The three artists in Subcircle transform the FringeArts stage in a never-ending improvisation. The sound, color, and music are interpreted into decisive duets and interdependent movements. The surrealism of their collaboration is this idea that we are dancing and co-existing with these things around us that effect how we move. The preparation for HOLD STILL WHILE I FIGURE THIS OUT is a kind of interdisciplinary act, play, or dance. It caters to the sensitivity of a person able to thoroughly absorb the flow of things.
The stage was full of things that would be found backstage in the storage of props. The photograph of telephone poles in a clearing of land is picked out by one of the dancers. This started to turn the creative wheels for the two dancers. Niki Cousineau danced with her fingers tapping at the floor, and she moved this invisible box in her hands. The next particular movement seems to be a vehicle in the shape of her hand and it was flying beside her head. The sound of the dancers looking at the telephone poles was playing as a recording, and one of their comments was, “…if only we were 6ft. taller.” There were hangers holding wardrobes for any costume change, and they changed into clothes that fit to their own subjectivity . All of these things are influencing how they improvise to new surroundings. In my opinion, pull strings around the stage changed the space, changed the music, and brought down an unexpected present.
We are given a diagram of the structure of the performance, “a flow chart.” The space is set with a ladder and blanket laid out on the floor. The two dancers, Kristy Lee and Scott McPheeters, sit facing each other Niki begins to read something she wrote down after her finger tap dance. One of the reactions that was from Scott McPheeter was to Kristy Lee in the corner of the room. “it is like she is having a party by herself, and I don’t know if she is having any fun… she is not having any fun!” The purple tissue paper that Niki used to mimic the feedback presented by Jorge Cousineau’s audio was reupurposed as confetti to imagine a party happening at the back of the room. They are following this flowchart and the direction of the dancers’ brush by each other leaving an impression for the next movement.
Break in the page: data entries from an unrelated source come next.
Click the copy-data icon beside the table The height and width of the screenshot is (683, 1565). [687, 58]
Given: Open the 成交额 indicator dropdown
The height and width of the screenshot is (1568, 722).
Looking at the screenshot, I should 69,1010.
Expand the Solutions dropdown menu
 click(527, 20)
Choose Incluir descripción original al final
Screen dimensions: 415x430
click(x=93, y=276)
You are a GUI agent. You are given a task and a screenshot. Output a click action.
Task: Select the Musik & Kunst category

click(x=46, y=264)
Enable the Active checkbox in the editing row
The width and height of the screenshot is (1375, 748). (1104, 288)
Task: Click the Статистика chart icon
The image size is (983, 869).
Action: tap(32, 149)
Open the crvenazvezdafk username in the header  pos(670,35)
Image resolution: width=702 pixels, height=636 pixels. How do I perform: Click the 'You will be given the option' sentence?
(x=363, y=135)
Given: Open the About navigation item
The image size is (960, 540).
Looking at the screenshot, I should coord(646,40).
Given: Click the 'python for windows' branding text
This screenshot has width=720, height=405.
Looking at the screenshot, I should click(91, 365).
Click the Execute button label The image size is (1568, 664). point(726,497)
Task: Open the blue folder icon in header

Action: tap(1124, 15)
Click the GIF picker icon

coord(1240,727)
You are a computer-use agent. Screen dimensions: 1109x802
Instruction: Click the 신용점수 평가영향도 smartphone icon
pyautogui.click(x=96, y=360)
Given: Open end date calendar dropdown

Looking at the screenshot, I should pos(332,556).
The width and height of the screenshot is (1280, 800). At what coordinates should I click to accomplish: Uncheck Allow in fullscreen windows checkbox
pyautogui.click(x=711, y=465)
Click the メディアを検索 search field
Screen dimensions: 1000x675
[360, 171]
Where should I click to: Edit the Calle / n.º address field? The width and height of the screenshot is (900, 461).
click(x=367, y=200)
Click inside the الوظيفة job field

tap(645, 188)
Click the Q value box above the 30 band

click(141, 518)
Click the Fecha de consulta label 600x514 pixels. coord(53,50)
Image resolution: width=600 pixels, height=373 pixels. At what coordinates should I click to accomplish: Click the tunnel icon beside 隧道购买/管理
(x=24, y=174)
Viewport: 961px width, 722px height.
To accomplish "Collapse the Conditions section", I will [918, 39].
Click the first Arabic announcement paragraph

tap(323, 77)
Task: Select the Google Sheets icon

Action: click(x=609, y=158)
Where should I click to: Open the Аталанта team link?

In my opinion, the motorcycle helmets were part of the segment, “for each other”, which is indicated on the flowchart. This present was short lived and fell from Niki’s head. It shattered on the ground, but Kristy Lee learned something and used her chin strap to properly secure the thing to her head. The improvisation added input to a linear narrative that added meaningful acts of engagements, rearrangements, and show how simple reactions to our new surroundings can create a nostalgia.
[FringeArts, 140 N. Columbus Boulevard] November 16-18, 2017; fringearts.com.